A wave of panic rippled through the Navy’s administration when it was discovered last year that Iranian hackers had breached their computer systems. Unfortunately, it was not an isolated incident. According to a new report from Cylance — a U.S. security firm — a team of hackers believed to be Iranian has infiltrated some of the world’s most important energy, transport, and infrastructure companies over the past two years.
“Global critical infrastructure organizations need to take this threat seriously,” said Mark Weatherford, the U.S. Department of Homeland Security’s Former Deputy Under Secretary for Cybersecurity. “The Iranian adversary is real and they’re coming, if not already here.”
“Tarh Andishan” — the name Cylance dubbed the team, which translates to “thinkers” or “innovators” — uses an evolved skill set of techniques to attack aerospace firms, airports and airlines, universities, energy firms, hospitals, and telecommunications operators.
The group has stolen information and compromised systems of unnamed companies based in the United States, Canada, Great Britain, China, Israel, Saudi Arabia, India, Germany, France, the United Arab Emirates, and even Qatar.
“Iran should be considered a first-tier cyber power,” said Gabi Siboni, a cybersecurity expert with the Israel Institute for National Security Studies.
The good news, Cylance reports, is that the team hasn’t compromised any “critical” infrastructure, meaning they’re not going to shut down New York city’s power grid or anything like that any time soon.
The bad news is that — if left alone — the problem will worsen to a point where they’ll be able to physically impact the world’s safety.

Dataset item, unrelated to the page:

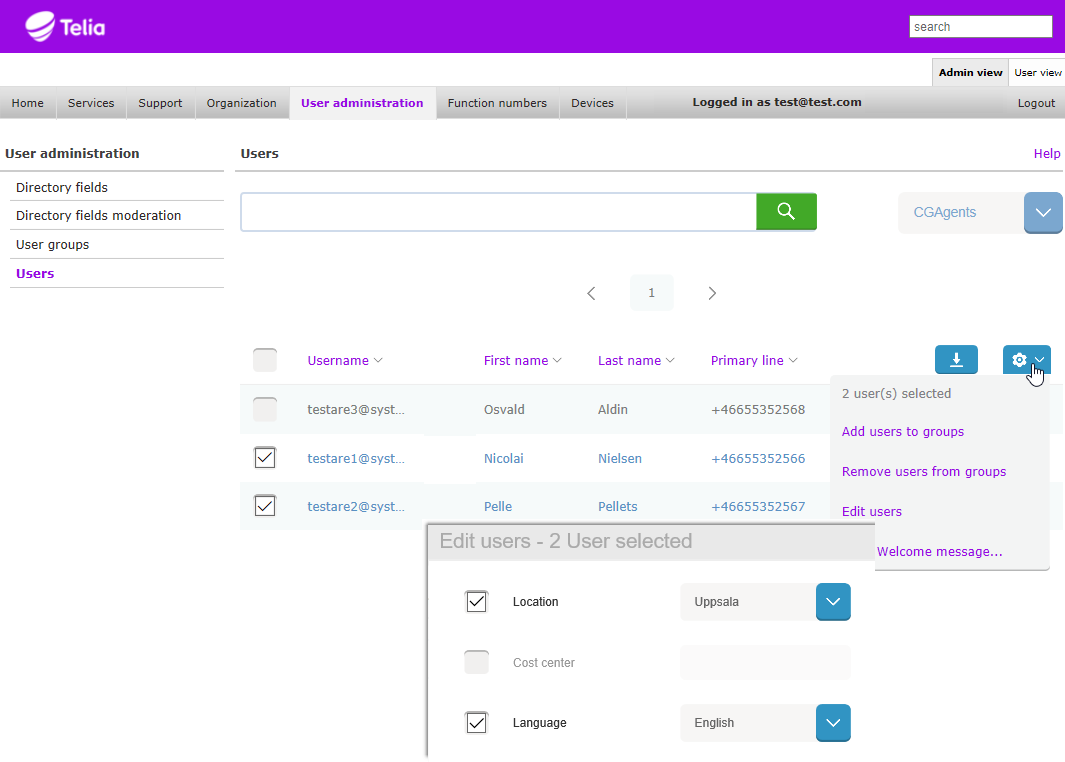This screenshot has height=762, width=1065.
Task: Sort by Username column arrow
Action: 378,361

Airport security systems have been hacked, after all, causing the physical security — that depends on its systems — to be breached.
Although Cylance presents a compelling case that Tarh Andishan is an Iranian group, the evidence is circumstantial. There is no smoking gun, yet. All of the attacks have Iranian IP addresses. The same addresses have also been linked to previous attacks on anti-government Iranian websites, too. Perhaps most compelling of all, one of Tarh Andishan’s custom tools had a built-in warning that alerted its user if his or her public IP location was shown as being Iranian.
At the same time, it could be a group somewhere else in the world trying to frame Iran. Without any damning evidence, Tarh Andishan could be from any of the other nations looking to steal and trade military secrets.
Naturally, Iran has denied such claims.
“This is a baseless and unfounded allegation fabricated to tarnish the Iranian government image, particularly aimed at hampering current nuclear talks,” said Iranian spokesperson Hamid Babaei to Reuters.
Though the group’s origin certainly matters, as it may affect their political ideology and reveal their motivations and strategies, the more important thing is that they’re out there, and need to be dealt with.
Cylance said, “We believe that if the operation is left to continue unabated, it is only a matter of time before the team impacts the world’s physical safety.”